▶ Given entries
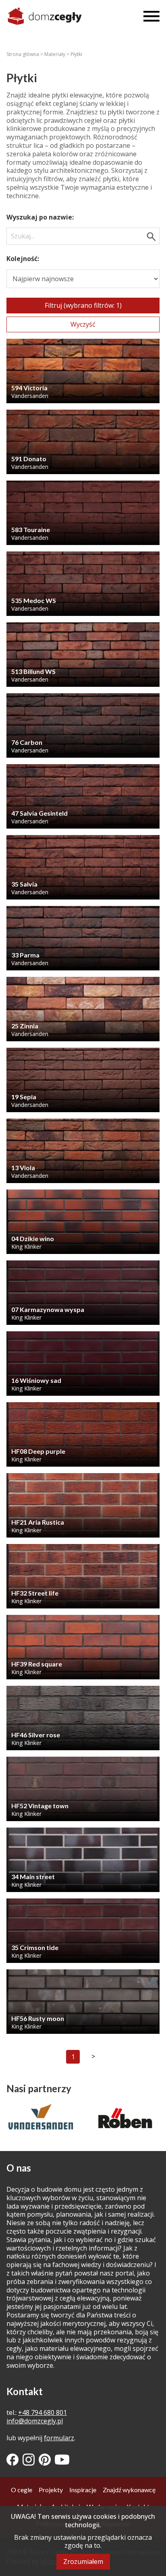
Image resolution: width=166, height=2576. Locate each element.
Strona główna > (25, 54)
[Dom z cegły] (44, 16)
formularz (59, 2437)
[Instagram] (29, 2460)
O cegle (21, 2489)
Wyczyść (83, 324)
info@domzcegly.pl (34, 2420)
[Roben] (40, 2118)
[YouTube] (62, 2460)
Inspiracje (82, 2489)
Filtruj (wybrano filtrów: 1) (83, 305)
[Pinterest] (45, 2460)
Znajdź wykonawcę (129, 2489)
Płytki (76, 54)
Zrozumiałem (83, 2561)
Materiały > (57, 54)
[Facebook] (12, 2460)
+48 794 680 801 (42, 2412)
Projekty (51, 2489)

▶ Task goal
All lines from the one containing "formularz (59, 2437)" through the end of the listing must be transcribed exactly. No other lines belong in the answer.

▶ Solution for this exercise
formularz (59, 2437)
[Instagram] (29, 2460)
O cegle (21, 2489)
Wyczyść (83, 324)
info@domzcegly.pl (34, 2420)
[Roben] (40, 2118)
[YouTube] (62, 2460)
Inspiracje (82, 2489)
Filtruj (wybrano filtrów: 1) (83, 305)
[Pinterest] (45, 2460)
Znajdź wykonawcę (129, 2489)
Płytki (76, 54)
Zrozumiałem (83, 2561)
Materiały > (57, 54)
[Facebook] (12, 2460)
+48 794 680 801 (42, 2412)
Projekty (51, 2489)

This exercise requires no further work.